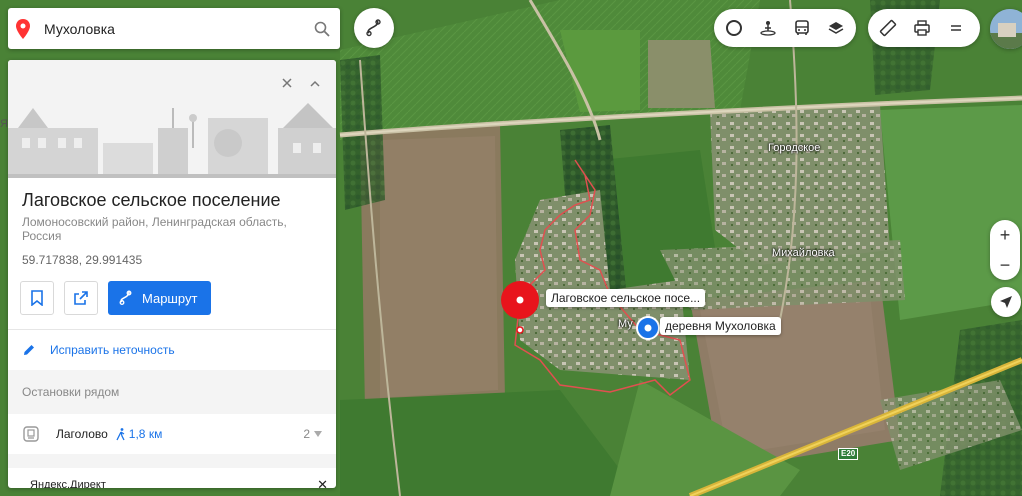  What do you see at coordinates (172, 461) in the screenshot?
I see `card-gap` at bounding box center [172, 461].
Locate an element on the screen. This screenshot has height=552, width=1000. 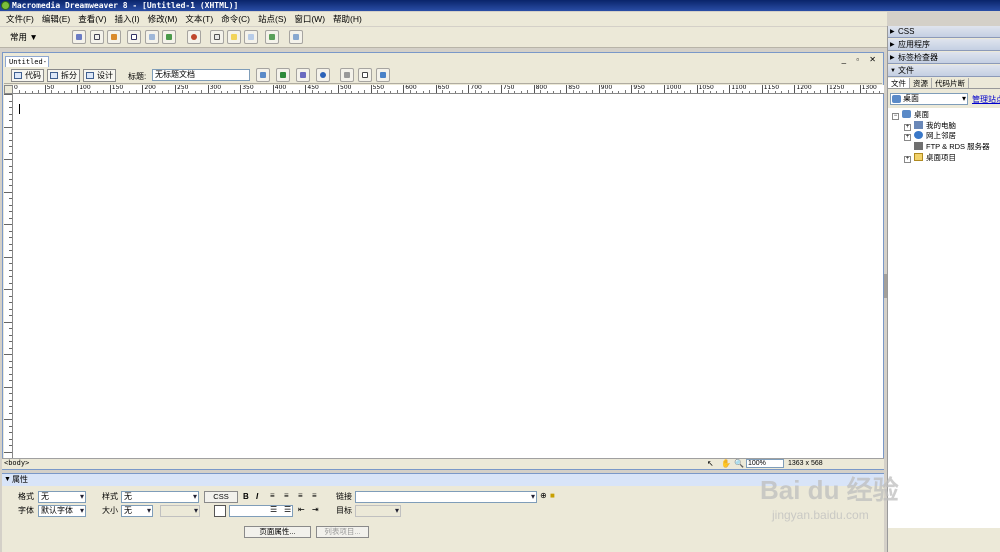
menu-text: 文本(T) is located at coordinates (199, 19).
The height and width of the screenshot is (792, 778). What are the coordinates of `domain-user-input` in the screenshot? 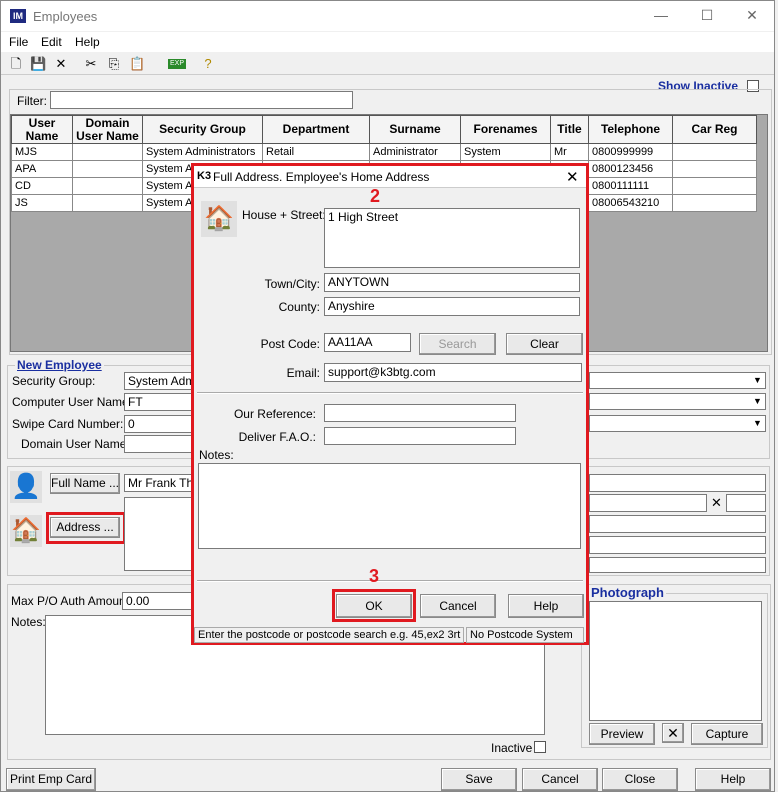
....
### TASK DETAILS
Edit the listing starting at its first line and ending at the line that contains "menu-text: 文本(T) is", swapping "element" for "item" and keeping all else the same. Leave the pictures out of your answer.

### ANSWER SECTION
  What do you see at coordinates (172, 461) in the screenshot?
I see `card-gap` at bounding box center [172, 461].
Locate an item on the screen. This screenshot has height=552, width=1000. 
menu-text: 文本(T) is located at coordinates (199, 19).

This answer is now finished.